Made in 1984, I have seen it at least once every year since. And every single time I watch it I never fail to cry like a girl. This is one film I cannot watch in portions. I have to watch it beginning to end, opening credits to ending credits. The whole thing is just perfect.
First of all, I can think of no one who was more suited to portray Ebeneezer Scrooge than George C. Scott. He just had that look about him, and I was convinced both of his flinty and adamant bitterness at the beginning, and by his genuine transformation into a compassionate human being by the finale. I don't think I ever saw Scott play in anything as worthwhile after this movie, so, to me, it was the fitting end of a fine and exemplary career as a major actor.

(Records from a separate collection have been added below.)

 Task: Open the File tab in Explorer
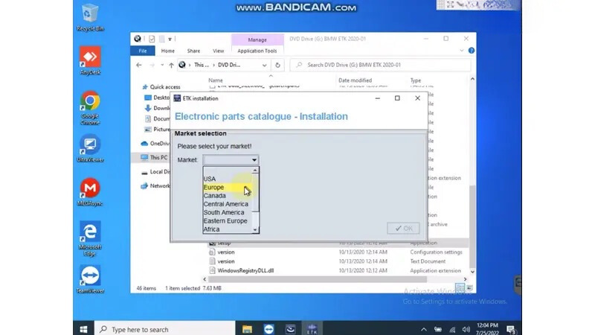pos(142,51)
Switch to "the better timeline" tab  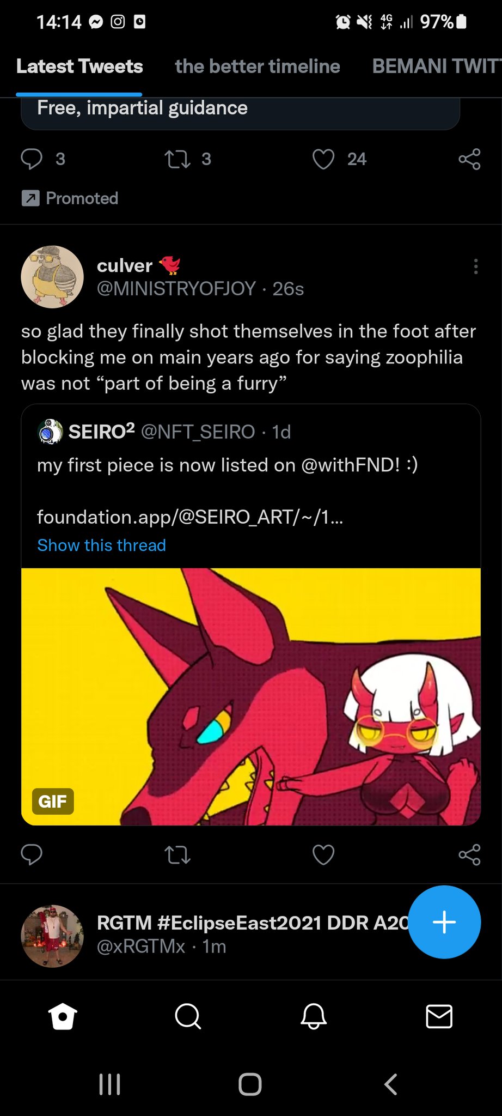click(258, 66)
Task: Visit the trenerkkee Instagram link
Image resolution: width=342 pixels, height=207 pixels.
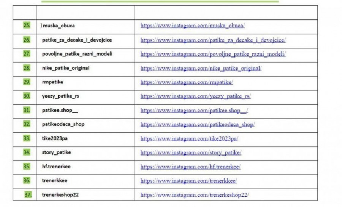Action: (188, 181)
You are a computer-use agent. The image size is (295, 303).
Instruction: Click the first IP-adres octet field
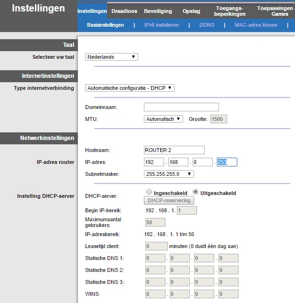tap(154, 162)
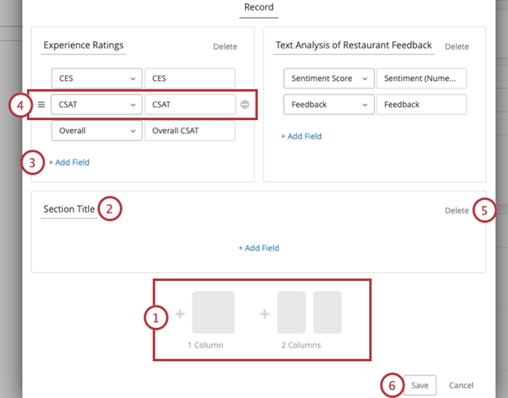508x398 pixels.
Task: Add a field to Text Analysis section
Action: point(301,137)
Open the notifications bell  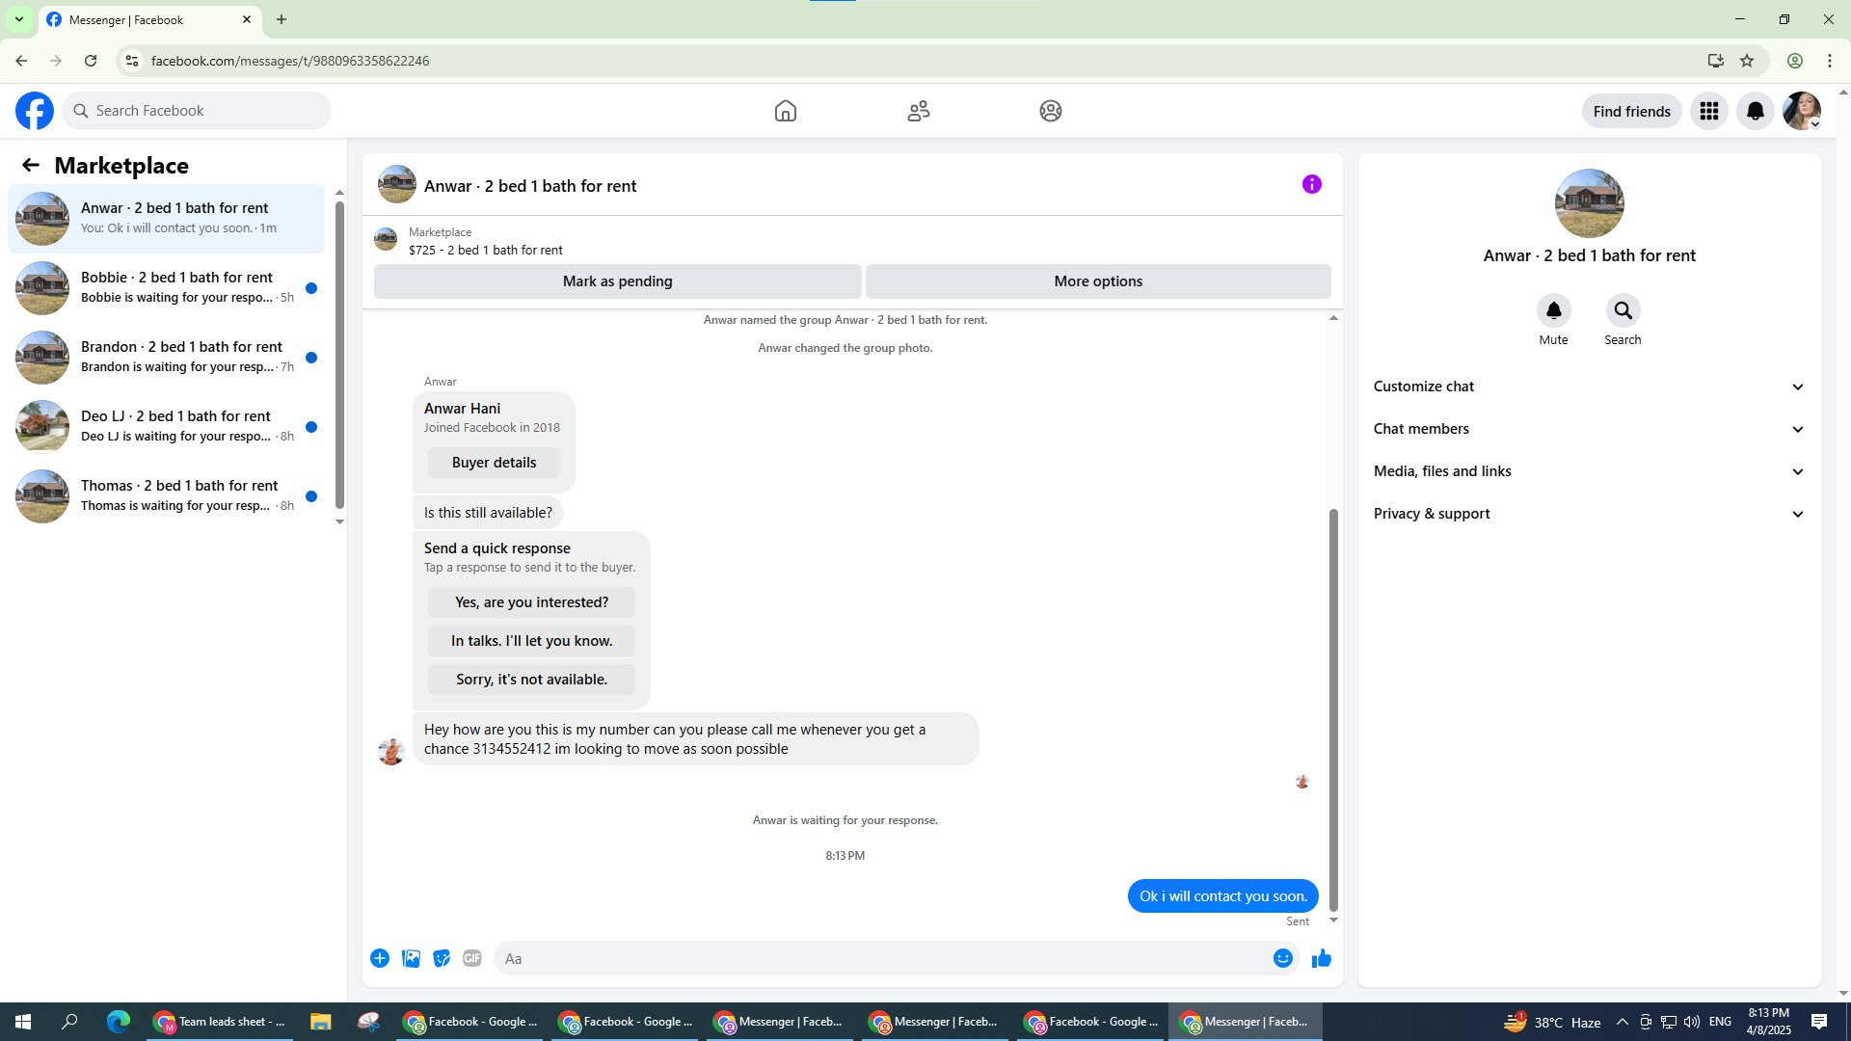tap(1755, 111)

Another great touch in this movie was the use of David Warner as Bob Cratchit. By this time in Warner's life, he was generally playing only villains. So it was great to see the full range of his skills as the completely good-hearted clerk in the employ of literature's greatest miser. Warner, in his place as the meek Cratchit, was the equal of George C. Scott. I can't imagine anyone else in that role anymore.
And the quartet of ghosts:
Damn, what a group! Each is perfectly cast. My favorite of these was Frank Finlay as the ghost of Marley. Man, this guy had it going on! When he initially appears and removes part of his death shroud and his jaw drops open like that of a true corpse--it impresses me every time I see it. Although he's there only briefly, his monologue of the responsibilities that he shirked in life is about as good a job of acting as one is likely to encounter. Easily one of the finest scenes in the film.
The Ghost of Christmas Yet to Come was also handled in brilliant form. In other films, this ghost is handled merely as a hooded, dark figure who utters not a word. In this version, the ghost is similarly silent, but not the mysterious and harmless sihouette of other films. This Yet to Come is not unlike the figure of Death. It is cadaverous, and when it reveals itself at all, it is via the display of a set of truly disturbing skeletal hands. It moves in a kind of floating motion that adds to its weird aspect and sets it much farther afield from the other, far more human ghosts who precede it in the narrative. One exceptionally fine touch is the addition of the screeching horn whenever it seems to "reply" to questions or demands that come from Ebeneezer. It's an amazing bit of twisted filmmaking from Director Clive Donner and Screenwright Roger Hirson.
I don't know if the annual viewing of this version of A CHRISTMAS CAROL is on your own list of tradition, but it should be.